Document extract
•••

Sir () is a Palestinian town in the Jenin Governorate in the western area of the West Bank, located 18 kilometers south of Jenin. According to the Palestinian Central Bureau of Statistics, the town had a population of 769 inhabitants in mid-year 2006.

Location
Sir is located on the southern part of Marj Sanur, together with Meithalun.

History

SWP noted: "The ruin west of the village has the appearance of an ancient site. Foundations, cisterns cut in the rock, and heaps of stones among bushes."

Pottery sherds from the Persian, early and late Roman, and Byzantine eras have been found here.

Sir is identified with Kfar Zir (), mentioned in the 6th-7th century Mosaic of Reḥob as a Jewish village in the region of Sebastia inhabited mostly by non-Jews and, therefore, agricultural produce obtained from the area could be taken by Jews without the normal restrictions imposed during the Sabbatical years, or the need for tithing.

A Crusader estate named Casale Syrorum, whose rights were affirmed in the year 1165/1166 CE by Amalric of Jerusalem, was  located here.

Ottoman era
Sir, like the rest of Palestine, was incorporated into the Ottoman Empire in 1517, and in the  census of 1596 it was a part of the nahiya ("subdistrict") of  Jabal Sami which was under the administration of the Nablus Sanjak.  The village had a population of 31 households and 4 bachelors, all Muslim. The villagers  paid a fixed tax-rate of 33,3% on agricultural products, such as  wheat, barley, summer crops, olive trees, beehives and/or goats, in addition to occasional revenues, a tax for people of liwa Nablus,  and a press for olive oil or grape syrup; a total of 7,832  akçe.

In 1870, Victor Guérin noted it as a small village on a high hill. There were many cisterns and tombs cut out from the rock, which convinced Guérin that the place was ancient. The inhabitant, which numbered 150, had a mosque.

•••

Data extract
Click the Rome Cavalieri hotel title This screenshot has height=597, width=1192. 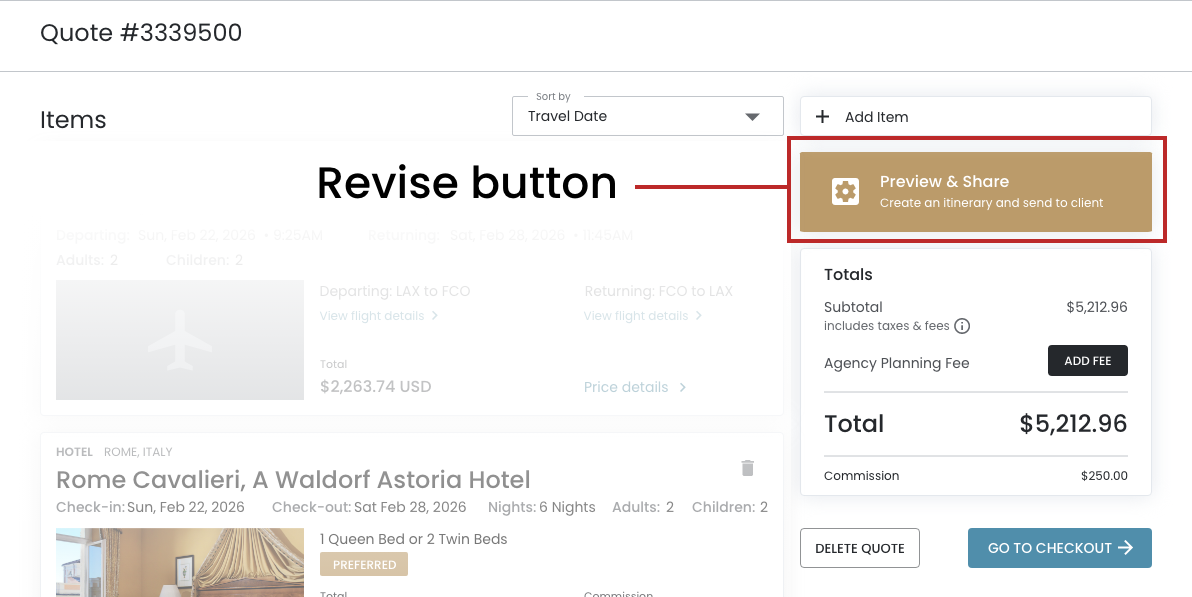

•••

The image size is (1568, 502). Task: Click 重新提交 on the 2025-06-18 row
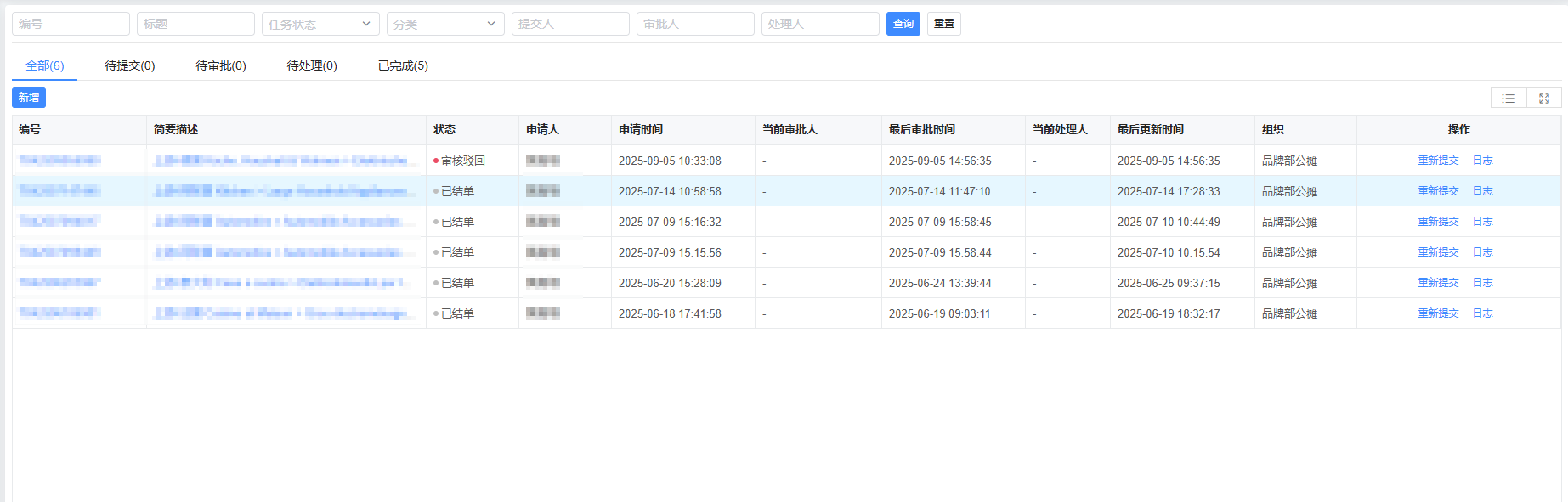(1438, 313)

•••

Task requirements
1. From the article on Sir, reproduce word for word the passage starting at "Sir () is a" and ending at "been found here.".
2. Translate this sentence from the article on Sir into Spanish: "In 1870, Victor Guérin noted it as a small village on a high hill."

Exercise solutions
1.
Sir () is a Palestinian town in the Jenin Governorate in the western area of the West Bank, located 18 kilometers south of Jenin. According to the Palestinian Central Bureau of Statistics, the town had a population of 769 inhabitants in mid-year 2006.

Location
Sir is located on the southern part of Marj Sanur, together with Meithalun.

History

SWP noted: "The ruin west of the village has the appearance of an ancient site. Foundations, cisterns cut in the rock, and heaps of stones among bushes."

Pottery sherds from the Persian, early and late Roman, and Byzantine eras have been found here.

2. En 1870, Victor Guérin la registró como una pequeña aldea sobre una colina alta.